The American-style restaurant at 1135 E. Evans Ave., which debuted at the edge of Platt Park in 2018, was hardly breaking even without dine-in customers, and Armatas said he was dealing with some family health issues throughout the pandemic.
He announced on social media in December that he was permanently closing Devour The 303 and his adjacent dessert and ice cream cafe, The Sweet Spot, which was added last March.
“I don’t think anyone in this industry thought we could just be shut down,” Armatas said. “If you were built for delivery, you thrived. But for those of us built for in-house service, it was almost impossible to break even. So, it made sense to close down completely knowing how much we were losing.”
But as the weather warmed up, vaccines began to roll out quickly, and a second round of PPP funds was distributed, Armatas found “a glimmer of hope,” he said.
On Thursday, he reopened both of the concepts.
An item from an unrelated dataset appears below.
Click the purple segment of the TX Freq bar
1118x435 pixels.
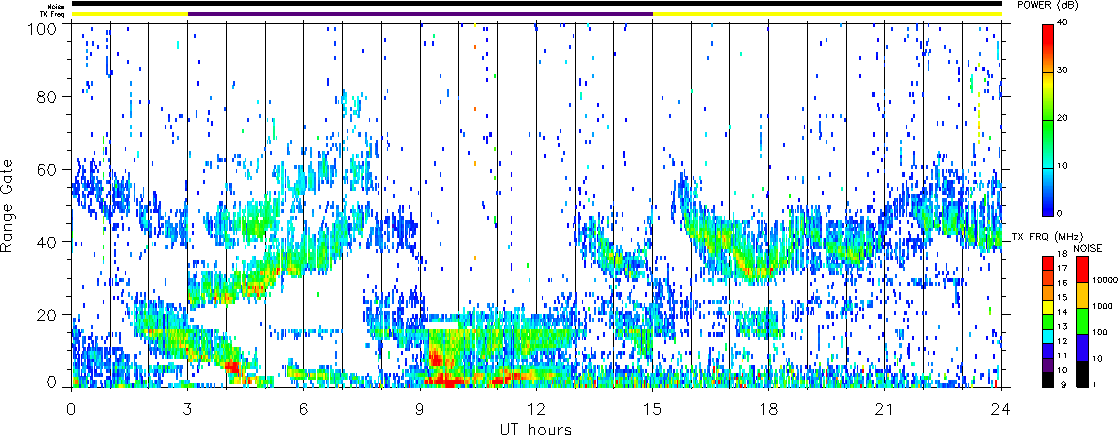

After shutting down in the winter, Armatas’ landlords gave him a six-month window to figure out what he was going to do next, he said. When he received some federal relief, “the idea of reopening became possible again.”
But this time around, Armatas said, he “wants to be smarter.”
Before the pandemic, Devour The 303’s hours and menu were geared more for daily lunch service and brunch on the weekends.
As it reopens, the restaurant now caters more toward the neighborhood dinner crowd and is open from 4 p.m. to 9 p.m. Tuesday through Saturday. Devour The 303, which is known for its burgers, aims to source ingredients locally, hence the name.
“A lot of customers don’t understand what’s happened with the restaurant industry’s supply chain and how hard it is to get product in a timely fashion and for the same prices as last year,” Armatas said. “So, we made some price adjustments and altered our menu to be a little higher-end. We’ve added some more pasta, burgers and sandwiches and have a total of 11 entrees.”
“We’re transitioning from more of a lunch tavern into a neighborhood restaurant,” he added.
Eventually, Armatas plans to add back lunch and brunch services and extend hours, “once we’re getting our footing back,” he said.
The Sweet Spot is also now open every day from 11:30 a.m. to 9 p.m., serving Denver-based Glacier’s ice cream and gelato, pastries from local BitterSweets Bakery, and a selection of beer and wine.
“Our demographic is typically college students, older retirees and younger families,” Armatas said. “We hope that with more people walking around now and elementary schools open, people out in the neighborhoods will start to come grab a nice bite to eat and some dessert next door. We want to emulate a style, similar to the Bonnie Brae neighborhood.”